Hearts are brave*


I went to see The Yeoman of the Guard by Gilbert & Sullivan on Friday night.


The scene of this opera is laid within the precincts of the Tower of London, in the period of the 16th Century.

Admittedly, it was not the D’Oly Carte Opera Company, but I thought our local Winter Opera company was really quite wonderful.

My mother was a fan of Yeoman and we had the record.


I think she liked it because it is the only W&S opera with kind of a sad ending. She could always relate to the fool/jester character in anything and there is a stellar one in Yeoman.

Anyway, I dragged the OM and the boy along (daughter #3 was otherwise engaged) and they enjoyed it also. We were all proud of ourselves for getting out and participating in a cultural activity.

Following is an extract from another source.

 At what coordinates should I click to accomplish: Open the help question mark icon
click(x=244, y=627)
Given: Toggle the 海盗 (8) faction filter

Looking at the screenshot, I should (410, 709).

It reminded me of the time back in 1964 when my mother bought tickets to see the actual D’Oyly Carte Company perform The Mikado. She took my brother and me. I was in the second grade, but she thought I was old enough to enjoy/appreciate this opportunity. (She may have over-estimated me.) Anyway, my father took my little sister (who was not old enough to enjoy/appreciate light opera) to see It’s a Mad, Mad, Mad, Mad World. Ironically this film was on TCM last week and I DVR’d it and then watched it this weekend. It features literally every American comedian (plus Terry-Thomas) alive in 1963. It is overly long and drags some, but it does have its moments. Jonathan Winters is great and the scene in the gas station with Arnold Stang and Marvin Kaplan is priceless.┬áThere is a lot of yelling in this movie.

Speaking of movies, I also watched From Hell (2001) on Halloween and, despite the presence of Johnny Depp, I thought it was dreadful. Apologies for recommending it on Friday!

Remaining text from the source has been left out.